According to Jaxon, et al., (2019), the managerial motives for merger and acquisition are reflected through strategic orientation, financial, and executives’ perspectives. The managers aimed to raise the profit of the business that has determined its success. The strategic improvement is justified through raising share value, talent exploration, and increased customer base that has improved the managerial ability of decision-making (Jonse, et al., 2019).

The financial benefit is identified as the main focus as the expenses would be controlled, which has enhanced the organisation’s revenue generation. The managerial motivation behind mergers and acquisitions represents the establishment of revenue synergies with market expansion and diversification of products in addition to the scope of expanding research and development activities.

On the other hand, Nguyen & Kleiner, (2003) added that mergers are motivated through the personal goals and interests of top management which is driven by their ego, intelligence, forecasting ability. Managers prefer mergers and acquisitions as empirical evidence has reflected that the managers’ compensation is directly proportional to the firm’s size (Lennox, et al., 2018). The contemporary compensation package comprises a performance bonus, base salary, stocks, and options where the base salary would be raised in case of the rising size of the business.

Same Industry M&A Deals Provide Higher Returns than Different Industry M&A Deals

As per Reddy (2014), mergers and acquisitions are mostly evident across the same industry as the organisations intend to increase their competencies and achieve horizontal and vertical integration (Wei & Link, 2018). For example, Spanish retail bank Santander has made smaller bank acquisitions, allowing them to be one of the largest global retail banks.

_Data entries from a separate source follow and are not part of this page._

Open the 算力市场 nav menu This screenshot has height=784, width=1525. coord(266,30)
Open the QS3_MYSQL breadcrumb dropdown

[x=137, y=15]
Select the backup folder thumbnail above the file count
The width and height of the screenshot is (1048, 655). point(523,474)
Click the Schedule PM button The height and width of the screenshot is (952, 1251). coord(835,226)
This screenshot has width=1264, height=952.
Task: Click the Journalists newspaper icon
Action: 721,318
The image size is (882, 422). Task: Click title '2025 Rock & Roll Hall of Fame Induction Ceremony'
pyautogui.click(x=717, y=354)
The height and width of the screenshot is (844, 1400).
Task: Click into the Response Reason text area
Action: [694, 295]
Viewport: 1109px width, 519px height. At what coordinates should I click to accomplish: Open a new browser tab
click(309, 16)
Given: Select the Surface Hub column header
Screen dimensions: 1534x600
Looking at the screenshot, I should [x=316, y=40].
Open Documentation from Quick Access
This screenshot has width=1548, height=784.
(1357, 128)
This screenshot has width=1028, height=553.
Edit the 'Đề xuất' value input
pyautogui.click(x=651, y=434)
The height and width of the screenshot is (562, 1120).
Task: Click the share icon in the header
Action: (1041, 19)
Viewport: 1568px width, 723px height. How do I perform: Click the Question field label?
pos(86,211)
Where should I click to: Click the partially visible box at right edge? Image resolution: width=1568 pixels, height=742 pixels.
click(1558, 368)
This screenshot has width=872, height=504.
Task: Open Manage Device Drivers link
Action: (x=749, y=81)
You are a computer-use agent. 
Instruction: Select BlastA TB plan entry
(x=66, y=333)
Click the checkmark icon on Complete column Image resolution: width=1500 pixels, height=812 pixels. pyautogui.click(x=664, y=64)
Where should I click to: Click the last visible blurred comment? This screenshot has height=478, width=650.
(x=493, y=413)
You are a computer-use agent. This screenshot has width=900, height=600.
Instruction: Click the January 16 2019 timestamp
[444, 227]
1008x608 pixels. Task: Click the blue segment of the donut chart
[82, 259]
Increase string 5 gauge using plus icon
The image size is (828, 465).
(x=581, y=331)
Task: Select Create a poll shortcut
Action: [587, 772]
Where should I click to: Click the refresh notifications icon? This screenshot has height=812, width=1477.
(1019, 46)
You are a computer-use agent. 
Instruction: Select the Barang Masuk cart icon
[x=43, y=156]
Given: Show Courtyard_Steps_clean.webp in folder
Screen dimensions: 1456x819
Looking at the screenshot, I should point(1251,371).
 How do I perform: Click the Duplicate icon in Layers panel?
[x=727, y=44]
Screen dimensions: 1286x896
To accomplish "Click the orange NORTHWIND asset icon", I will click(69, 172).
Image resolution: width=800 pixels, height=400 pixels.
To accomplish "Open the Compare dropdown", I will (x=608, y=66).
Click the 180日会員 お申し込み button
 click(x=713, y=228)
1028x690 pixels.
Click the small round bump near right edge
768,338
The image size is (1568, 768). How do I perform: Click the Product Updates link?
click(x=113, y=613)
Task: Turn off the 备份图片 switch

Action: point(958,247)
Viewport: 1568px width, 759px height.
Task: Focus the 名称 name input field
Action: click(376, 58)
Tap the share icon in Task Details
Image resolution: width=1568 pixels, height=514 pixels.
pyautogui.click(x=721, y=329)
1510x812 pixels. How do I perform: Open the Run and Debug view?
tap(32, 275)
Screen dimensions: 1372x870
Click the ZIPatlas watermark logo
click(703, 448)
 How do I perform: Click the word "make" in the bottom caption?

The organisation can diversify its operations through merging or acquiring another firm, as it would assist the management to explore the diversified range of opportunities for the new business (Doukas, et al., 2001). Identifying experienced and skilful executives for the firm would be simplified through following the business expansion process and the long-term strategies are focused mainly. The benefits of providing taxation would also motivate the business management to follow the M&A process.

As per Servaes (1996), mergers and acquisitions are finalized to achieve growth in the business operations and expand the existing operations. The same industry mergers and acquisitions result in better utilisation of the organisational resources and capabilities along with achieving an expansion of the operations.

This results in the acquisition of the customer base of the target company along with reducing market rivalry (Du & Sim, 2016). M&A deals in the same industry have a higher chance of success due to easy customer acceptance and acquisition of a potential or existing competitor.

As per Alkaraan (2017), the same industry expansion results in better control of the supply chain, better utilisation of the available resources, and reduced cost. On the contrary, Doukas, et al., (2001) mentioned that mergers and acquisitions in different industries result in the creation of diversification of the products and services along with providing greater access to new markets. The expansion in cross-industry results in an increase in the value proposition of the organisation and develops the organisational competencies for operating in a new industry and environment.

Cross-industry M&A deals are done for diversification of Differentiation enables the organisations to distinguish their products and services from the market competitors by increasing the value proposition and integrating unique features and enhancing performance.

As per Ciceri (2013), differentiation in the products and services involves the addition of new technologies along with better quality and exceptional services for attracting the customers by establishing a sustainable competitive advantage through the product positioning.

However, the institutional context of the companies influences their choice of the same industry or cross-industry mergers and acquisition deals. The internal capital markets serve as a major motivation for intensifying the cross-border M&A deals. According to Doukas, et al., (2001), the Swedish companies have been analysed to initiate cross-industry deals for mergers and acquisitions to enhance the internal capital markets and increase the shareholders’ value.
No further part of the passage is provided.